• _REQUIREMENT_
Wherever the line that contains "Instruction: Toggle the" falls, repeat it and the lines after it exactly until the records end, without any pictures.

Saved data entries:
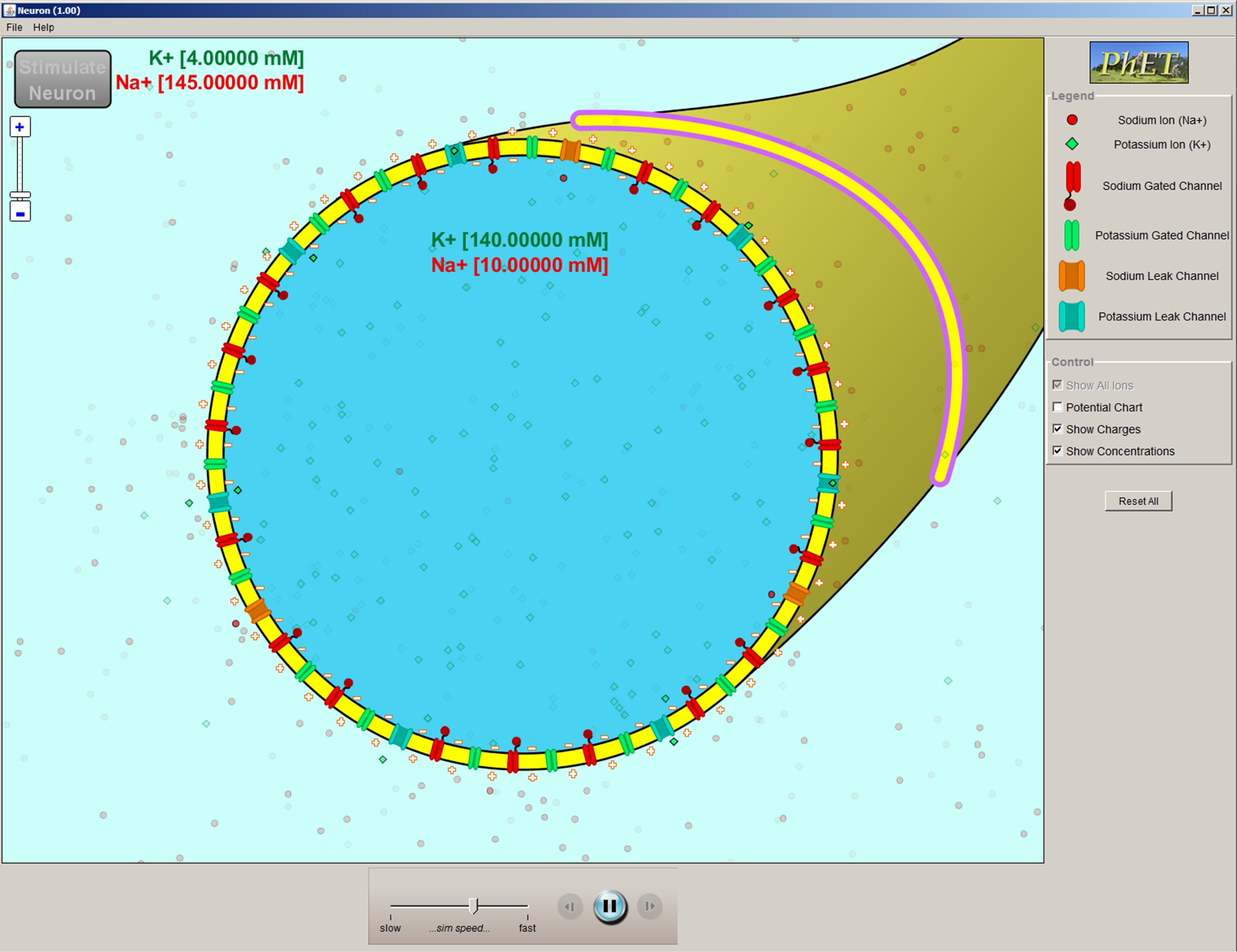
Task: Click the zoom slider handle
Action: (20, 195)
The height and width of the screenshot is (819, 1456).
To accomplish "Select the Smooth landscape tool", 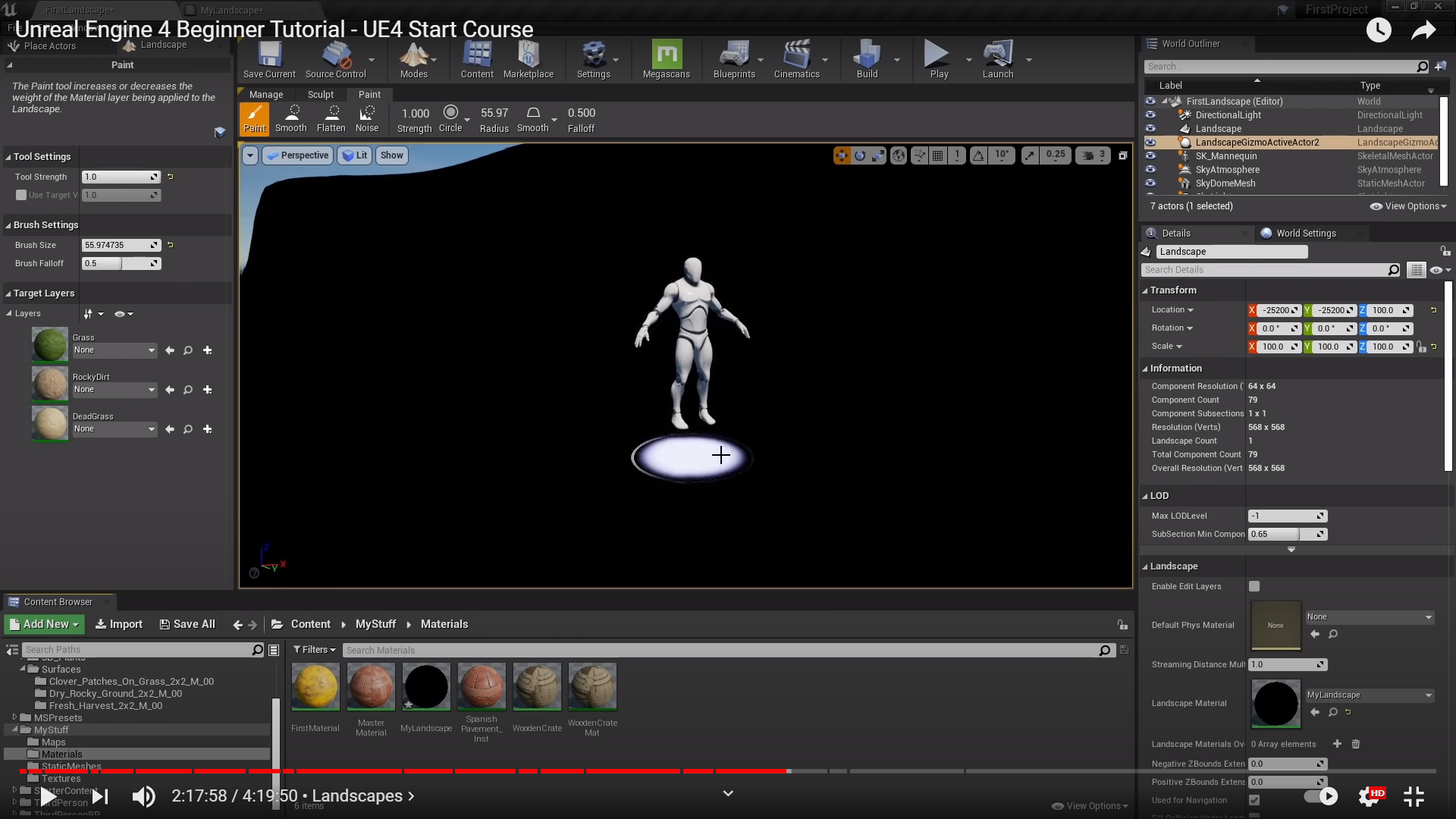I will pyautogui.click(x=291, y=118).
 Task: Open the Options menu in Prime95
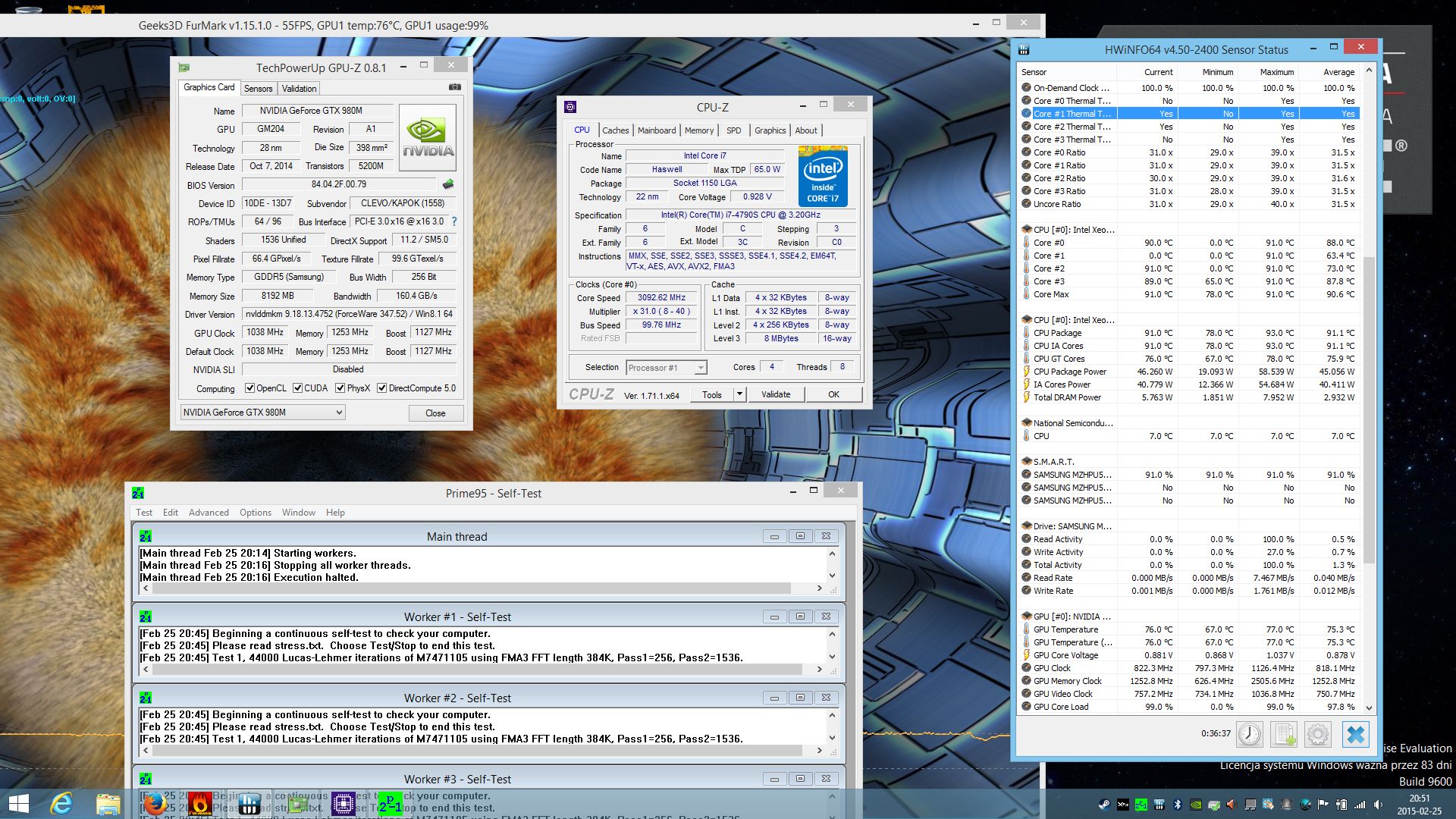pos(256,512)
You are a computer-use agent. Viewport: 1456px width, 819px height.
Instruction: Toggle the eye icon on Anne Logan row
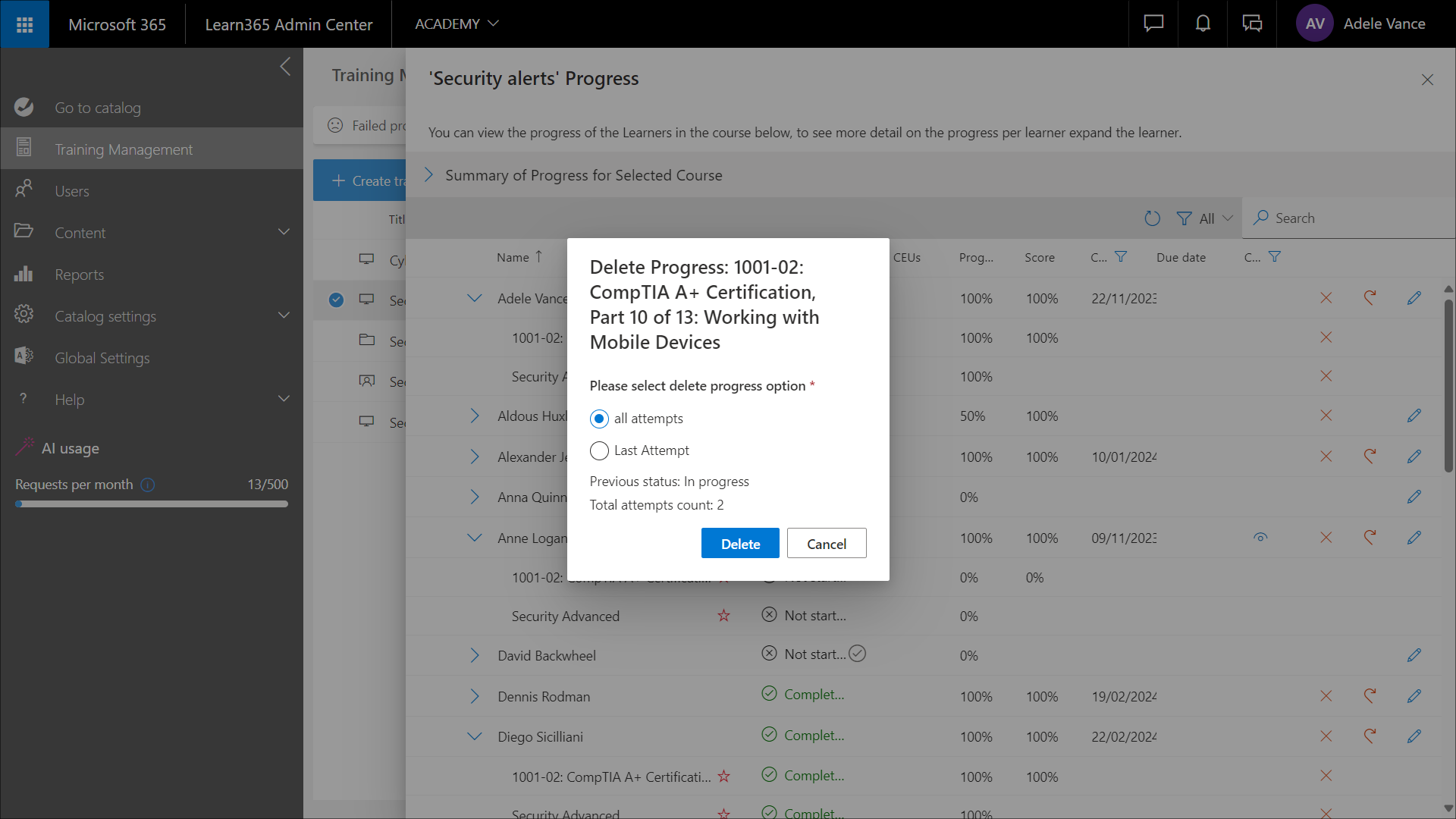click(x=1260, y=538)
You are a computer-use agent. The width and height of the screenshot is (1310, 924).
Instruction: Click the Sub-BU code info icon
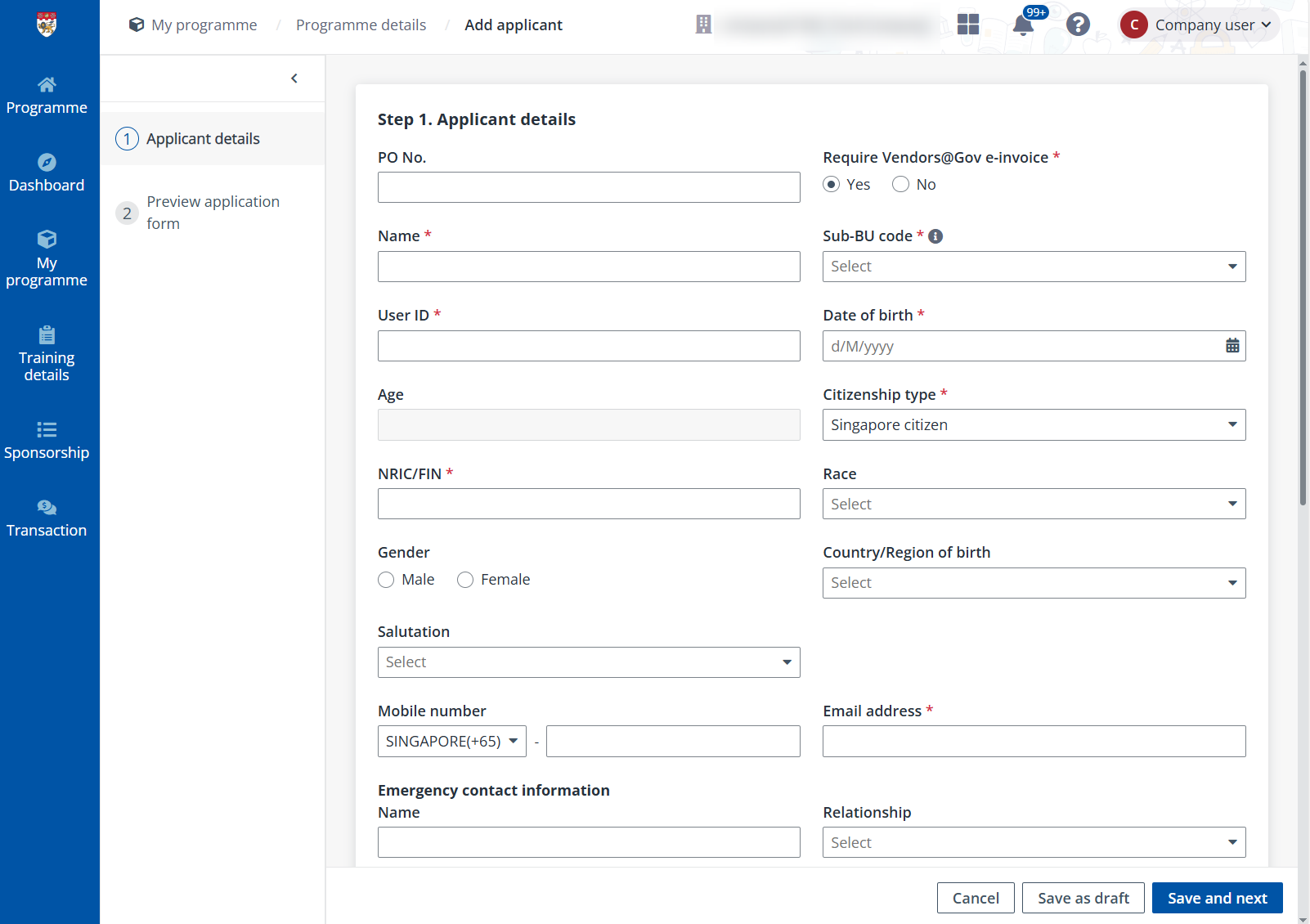point(935,235)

• _EXERCISE SOLUTION_
Instruction: Toggle the eye icon on Anne Logan row
click(x=1260, y=538)
You are a computer-use agent. The width and height of the screenshot is (1310, 924).
Instruction: Click the Sub-BU code info icon
point(935,235)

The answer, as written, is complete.